Don't think that Huddy is trying to gloss everything over. It's just that he's been around the block enough -- how about 1,200 regular season and Stanley Cup playoff games in his career? -- to know about ups and downs.
"We all make mistakes," Huddy said. "The biggest thing for me is that it's over and done with, you put it behind you and you move forward, forget about it. It's a new day coming to the rink today and away you go."
Huddy was asked if he had any comparable in-game disasters.
"I'm sure there's a lot," he said. "Too many to pinpoint one. It happens when you're playing defence. You're under pressure a lot. You're looking to make the right play and sometimes it gets intercepted and a guy picks it up and throws it in the back of the net.
"We all go out there trying to do the best we can. Are we going to make mistakes? Of course. That's how hockey games are won and lost. You're trying to make the other team make mistakes."

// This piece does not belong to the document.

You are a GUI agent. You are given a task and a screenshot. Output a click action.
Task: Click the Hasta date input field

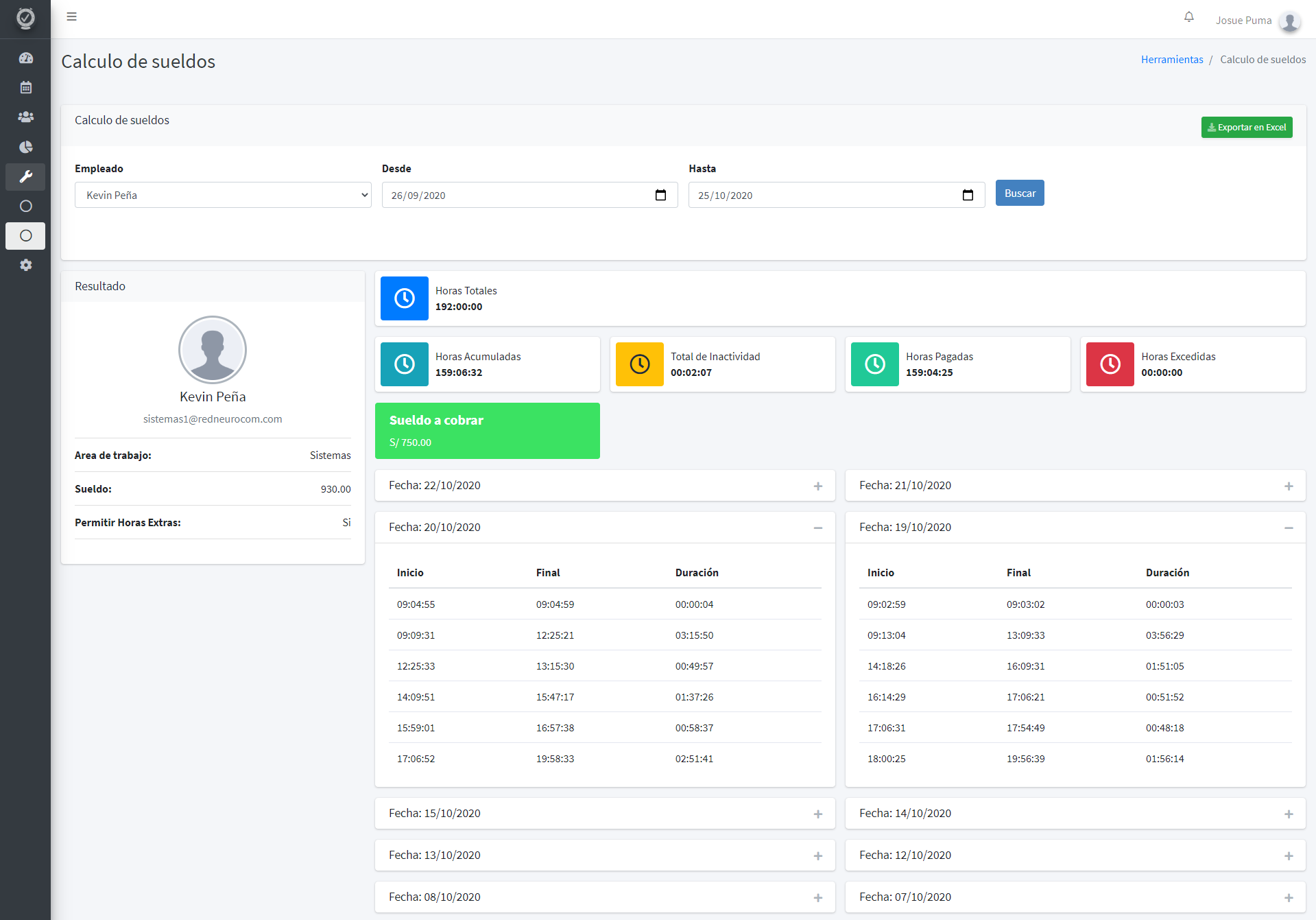pyautogui.click(x=837, y=195)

The bigger picture of Sunday's incident is that what doesn't kill you makes you stronger, Huddy said.
"That's what hockey's about," he said. "Every game you play is not going to be perfect. There's going to be times when you make the wrong play. It's making a bad pass and going out the next shift and being able to put that behind you and being ready, not thinking about that bad pass. You can't be looking for bad things to happen...
"I'm sure Bogo's going to be fine. He's been around long enough to know."